* begin SOURCE *
DS4N6 Blog >> Threat Hunting with ML - Part 4 - T1053.005 / Scheduled Tasks Anomaly Detection with an Autoencoder

Threat Hunting with ML - Part 4 - T1053.005 / Scheduled Tasks Anomaly Detection with an Autoencoder

[27/05/21] May 27, 2021
Jess Garcia - One eSecurity
Twitter: j3ssgarcia - LinkedIn: garciajess

[ Full blog post series available here ]

In previous parts of this blog post series we introduced our objective: trying to detect malicious activity through anomaly detection via machine learning. We also defined a specific use case: detecting the Solarwinds/Sunburst Campaign intrusion without IOCs, specifically via the detection of its malicious scheduled task. And to end up with, we also explained the forensic artifacts associated with scheduled tasks activity.

In this post we will introduce the Autoencoder, a neural network architecture which is very effective detecting anomalies.

What is an Autoencoder and How Does It Work?

As discussed in Part 1 of this blog post series, the Autoencoder model is one of the most efficient and convenient for Anomaly Detection. But, what is an Autoencoder?

An autoencoder is a type of artificial neural network used to learn efficient data codings in an unsupervised manner. The aim of an autoencoder is to learn a representation (encoding) for a set of data, typically for dimensionality reduction, by training the network to ignore signal “noise”. Along with the reduction side, a reconstructing side is learned, where the autoencoder tries to generate from the reduced encoding a representation as close as possible to its original input, hence its name.^{[ 1 ]}

Or, to express it in a simpler more graphical way:

The Autoencoder will read inputs of a certain type, let's say cats.
By ignoring “noise” (i.e. minor cat details) it wil get to learn the “essence” of what a cat is in its middle layer.
When you provide a specific entry (a specific cat) as input to the Autoencoder, by using that “cat essence” it will try to reproduce the original input cat in the output.
The Autoencoder will provide you the error (loss or cost) of the operation, that is, how different the reconstructed cat is from the original cat.
If the loss is low, this means that the model has been able to properly reconstruct the original input cat in the output by using the “cat essence”. In other words, the input cat is similar, in essence, to the cats the neural network has seen before.
If the loss is high, this means that the model has not been able to properly reconstruct the original input cat in the output by using the “cat essence”. In other words, the input is different to the cats the neural network has seen before (it may be a strange type of cat that the network has not seen before or a not a cat at all).

The most useful thing for us is that the reconstruction error, the loss, is a value that we can use to differentiate how different (anomalous) each input object is.

There is a loss value per input entry (per input cat), so:

The “normal” objects (the most common cats), the ones the neural network is most familiar with, will have the lowest loss.
* end SOURCE *
* begin DATASET *
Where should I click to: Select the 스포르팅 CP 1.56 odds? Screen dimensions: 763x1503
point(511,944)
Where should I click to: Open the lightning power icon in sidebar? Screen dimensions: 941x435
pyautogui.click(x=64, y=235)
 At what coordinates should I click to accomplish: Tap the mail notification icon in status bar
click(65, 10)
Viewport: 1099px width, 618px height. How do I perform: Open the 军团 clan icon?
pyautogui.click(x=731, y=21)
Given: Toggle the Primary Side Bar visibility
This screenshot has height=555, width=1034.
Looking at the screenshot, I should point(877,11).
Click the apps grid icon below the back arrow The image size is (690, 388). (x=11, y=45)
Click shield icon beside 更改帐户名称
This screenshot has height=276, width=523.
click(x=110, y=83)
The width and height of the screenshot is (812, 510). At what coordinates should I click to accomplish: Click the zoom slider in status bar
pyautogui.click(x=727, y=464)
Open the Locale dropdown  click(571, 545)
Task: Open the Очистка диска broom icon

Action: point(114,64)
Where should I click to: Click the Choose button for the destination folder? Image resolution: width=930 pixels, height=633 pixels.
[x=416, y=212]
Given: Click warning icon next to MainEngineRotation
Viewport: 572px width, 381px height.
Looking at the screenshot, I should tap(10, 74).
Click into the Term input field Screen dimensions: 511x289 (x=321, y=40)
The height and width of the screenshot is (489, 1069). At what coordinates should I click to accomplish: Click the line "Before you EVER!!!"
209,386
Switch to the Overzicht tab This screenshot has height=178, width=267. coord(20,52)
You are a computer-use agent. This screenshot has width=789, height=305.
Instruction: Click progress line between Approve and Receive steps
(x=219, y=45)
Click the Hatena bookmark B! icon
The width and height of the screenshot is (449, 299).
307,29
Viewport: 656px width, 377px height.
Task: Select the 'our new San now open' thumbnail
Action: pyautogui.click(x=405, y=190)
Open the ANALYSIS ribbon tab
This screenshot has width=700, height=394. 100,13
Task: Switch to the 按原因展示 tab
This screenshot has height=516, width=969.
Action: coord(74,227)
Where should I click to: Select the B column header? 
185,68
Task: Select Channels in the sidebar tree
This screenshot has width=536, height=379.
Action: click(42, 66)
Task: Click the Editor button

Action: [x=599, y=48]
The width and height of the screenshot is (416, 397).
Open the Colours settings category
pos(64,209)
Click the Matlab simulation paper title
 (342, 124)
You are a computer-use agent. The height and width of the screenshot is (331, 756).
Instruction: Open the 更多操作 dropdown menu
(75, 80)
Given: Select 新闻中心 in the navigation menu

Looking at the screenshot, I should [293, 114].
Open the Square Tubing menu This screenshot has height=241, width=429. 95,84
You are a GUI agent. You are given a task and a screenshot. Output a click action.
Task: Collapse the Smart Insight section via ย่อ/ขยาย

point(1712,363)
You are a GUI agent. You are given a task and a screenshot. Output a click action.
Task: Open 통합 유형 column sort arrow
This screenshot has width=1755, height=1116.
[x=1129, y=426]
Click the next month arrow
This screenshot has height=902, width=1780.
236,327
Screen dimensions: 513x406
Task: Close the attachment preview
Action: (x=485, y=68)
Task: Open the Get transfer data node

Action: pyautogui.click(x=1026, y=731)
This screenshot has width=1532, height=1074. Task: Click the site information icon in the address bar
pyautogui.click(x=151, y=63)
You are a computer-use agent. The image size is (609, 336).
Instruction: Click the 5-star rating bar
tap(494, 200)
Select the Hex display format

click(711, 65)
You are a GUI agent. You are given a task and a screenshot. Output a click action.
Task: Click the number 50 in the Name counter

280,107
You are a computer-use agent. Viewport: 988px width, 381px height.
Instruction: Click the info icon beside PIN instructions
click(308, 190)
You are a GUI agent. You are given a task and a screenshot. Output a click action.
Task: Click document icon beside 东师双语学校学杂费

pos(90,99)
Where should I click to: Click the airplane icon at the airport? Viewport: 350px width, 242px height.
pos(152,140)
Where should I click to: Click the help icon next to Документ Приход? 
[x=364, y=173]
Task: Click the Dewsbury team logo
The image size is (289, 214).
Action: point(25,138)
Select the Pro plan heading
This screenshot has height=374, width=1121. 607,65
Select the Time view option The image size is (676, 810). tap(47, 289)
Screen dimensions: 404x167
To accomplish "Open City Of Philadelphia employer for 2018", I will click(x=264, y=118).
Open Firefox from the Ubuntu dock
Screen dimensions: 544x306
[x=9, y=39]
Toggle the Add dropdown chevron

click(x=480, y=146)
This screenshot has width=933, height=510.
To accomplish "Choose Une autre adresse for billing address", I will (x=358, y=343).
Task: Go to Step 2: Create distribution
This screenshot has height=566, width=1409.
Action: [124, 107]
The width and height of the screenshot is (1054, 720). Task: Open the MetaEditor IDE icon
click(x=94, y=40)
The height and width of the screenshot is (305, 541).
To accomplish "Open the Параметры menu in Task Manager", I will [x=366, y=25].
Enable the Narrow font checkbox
* end DATASET *
TASK INSTRUCTIONS:
a) According to the opening paragraph of the autoencoder post, what did the earlier parts of the series cover? List each one.
b) In the autoencoder post, what is the aim of an autoencoder?
The rows were taken from a different source than the autoencoder post.

RESULTS IN ORDER:
a)
- The objective: detecting malicious activity through anomaly detection via machine learning.
- A specific use case: detecting the Solarwinds/Sunburst Campaign intrusion without IOCs, through the detection of its malicious scheduled task.
- The forensic artifacts associated with scheduled tasks activity.

b) To learn a representation (encoding) for a set of data, typically for dimensionality reduction, by training the network to ignore signal "noise."